Report

Weekly Threat Report 18th January 2019

Created:  18 Jan 2019
Updated:  18 Jan 2019
NCSC Threat Report
This report is drawn from recent open source reporting.

NASA employee data left exposed due to misconfigured app 

A misconfigured app has exposed NASA employees' personal details including their names and email address, as well as details about ongoing projects, according to a security researcher. The data was exposed for three weeks in 2018 after an administrator  set permissions in Jira incorrectly. A filter misconfiguration was also found exposing how NASA tasks and categorises projects and who oversees them.  

According to security researcher Avinash Jain, a system administrator may have misunderstood the definition of "all users" and "everyone" when assigning permissions to newly-created dashboards within the app, interpreting these terms to mean everyone within the organisation. Jain added that such access can "give an attacker an idea of what kind of information may be housed within the application and what projects team is working upon along with showing features of different projects." 

He reportedly notified the NASA Security Operations Centre and US-CERT on 3rd September 2018, and was informed the issue had been resolved three weeks later, on 25th September.  

Many cloud services are intentionally designed to promote collaboration and data sharing, however accidental data breaches can occur when organisations using cloud services fail to apply the security settings needed to keep information private.   

Under old models of information security, making some data available to 'everyone' meant 'everyone within the organisation, but no-one else'. In the cloud it can mean that same thing, or by design it can mean that 'everyone on the Internet can see it'. 

The NCSC has published measures which organisations can take to make such incidents less likely, such as setting sharing to be ‘off’ by default. 


International hacker-for-hire jailed for cyber attacks on Liberian telecommunications provider 

A British cyber criminal has been jailed for conducting attacks that disrupted a Liberian telecommunications provider, resulting in losses estimated at tens of millions of US dollars. 

Daniel Kaye pleaded guilty in December 2018 to creating and using a botnet and possessing criminal property.
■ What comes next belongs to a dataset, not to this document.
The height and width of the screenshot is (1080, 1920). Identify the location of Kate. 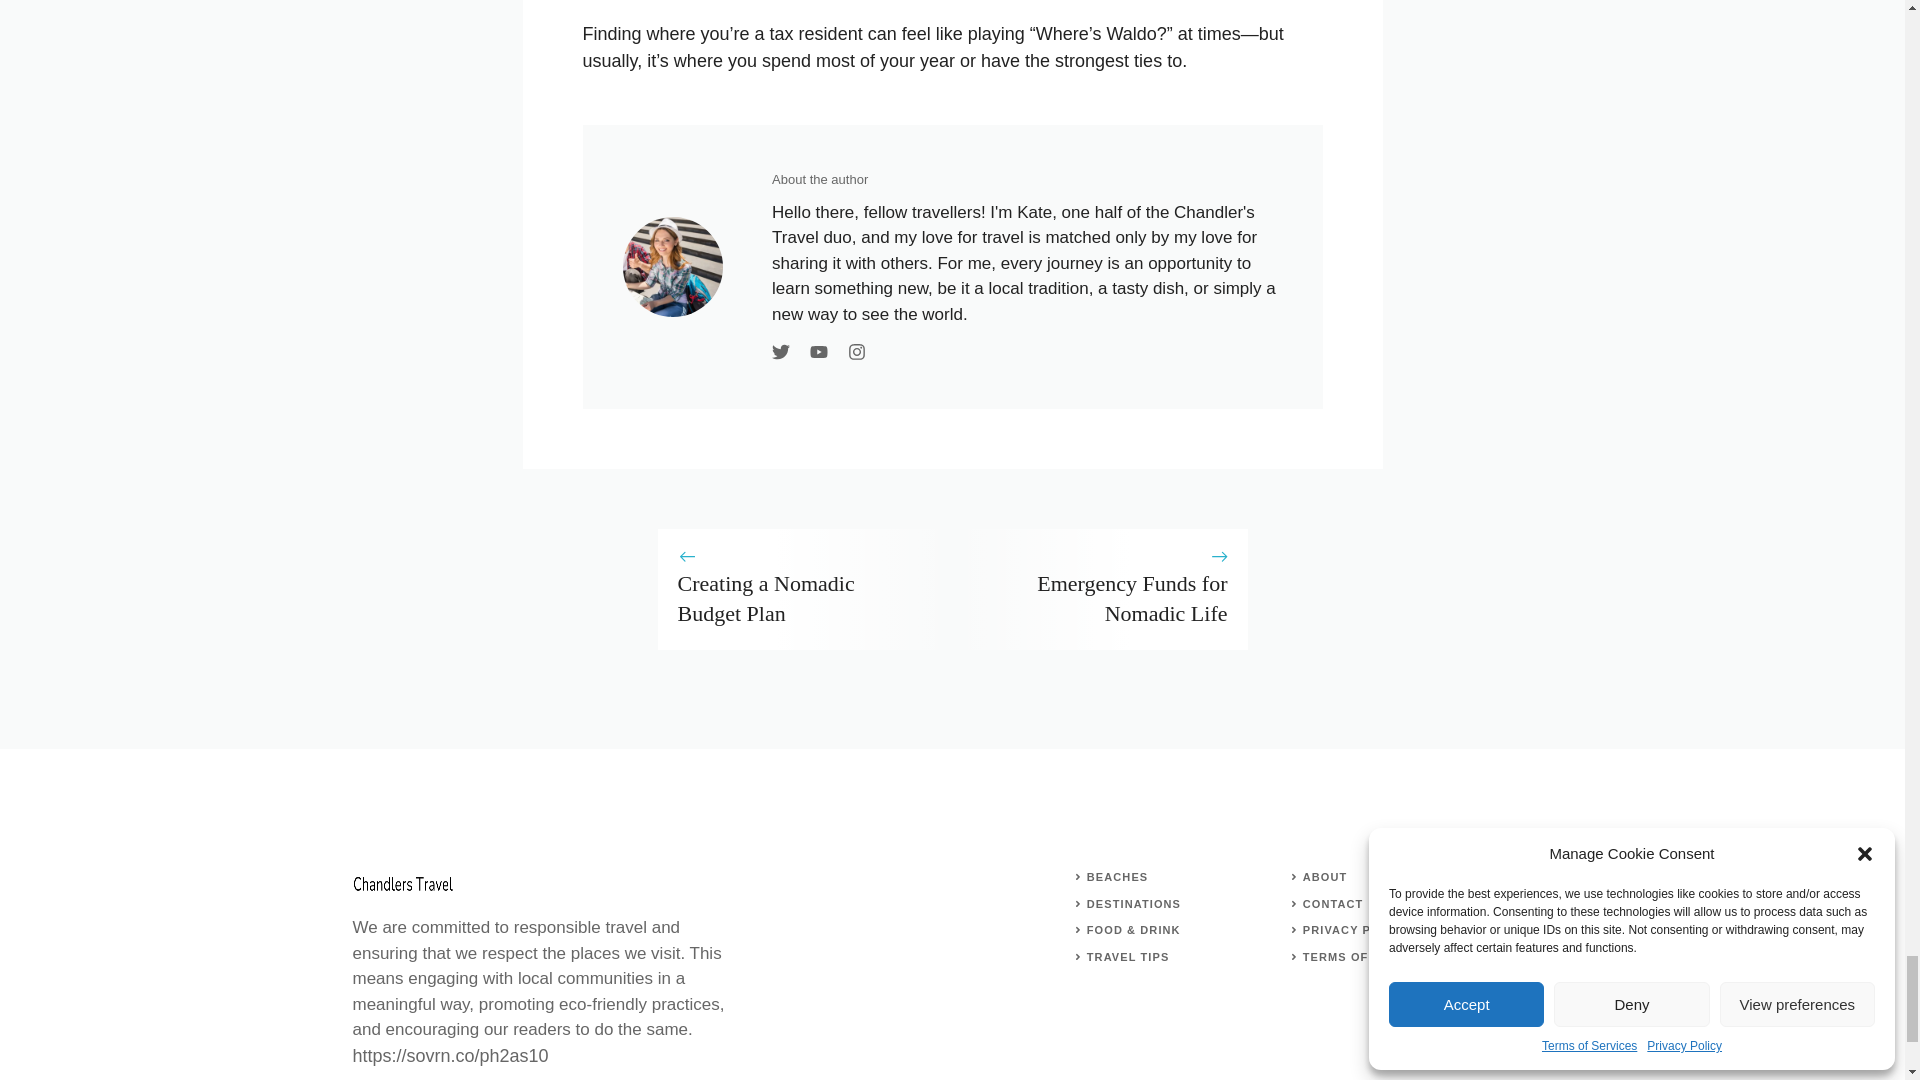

He was sentenced to 2 years and 8 months following an investigation led by the NCA’s National Cyber Crime Unit.  

Kaye began carrying out intermittent DDoS on the Liberian telecommunications provider Lonestar MTN in October 2015 using rented botnets and stressor. He was hired by a senior official at Cellcom, a rival Liberian network provider, and paid a monthly retainer.  

From September 2016, Kaye used his own Mirai botnet, made up of a network of infected Dahua security cameras, to carry out consistent attacks on Lonestar. In November 2016, the traffic from Kaye’s botnet was so high in volume that it disabled internet access across Liberia. 

The attacks had a direct and significant impact on Lonestar’s ability to provide services to its customers, resulting in revenue loss of tens of millions in US dollars as customers left the network. 

A European Arrest Warrant was issued for Kaye and when he returned to the UK in February 2017, he was arrested by NCA officers. 

The NCSC has published a report explaining the business model behind cyber crime as well as guidance on how to mitigate against Denial of Service attacks.


Time running out for Windows 7

On the 14th January 2020, extended support for Windows 7 will end. This means that devices using an enterprise network will be at greater risk to unpatched vulnerabilities unless they upgrade away from Windows 7. 

Microsoft have published an article outlining the risks. Working on unpatched, old systems, increases the risk of infection with viruses, spyware and malicious software designed to steal personal information. 

The NCSC advise that the latest version of Windows should be used (at present this is Windows 10, version 1803). Whilst there is a cost to upgrading obsolete platforms, it is the most effective way of ensuring networks and devices are secure. 

An NCSC blog post was published earlier this week which offers clear advice for those using Windows 7. You may also find the Obsolete Platforms guidance useful if you really cannot upgrade when the time comes.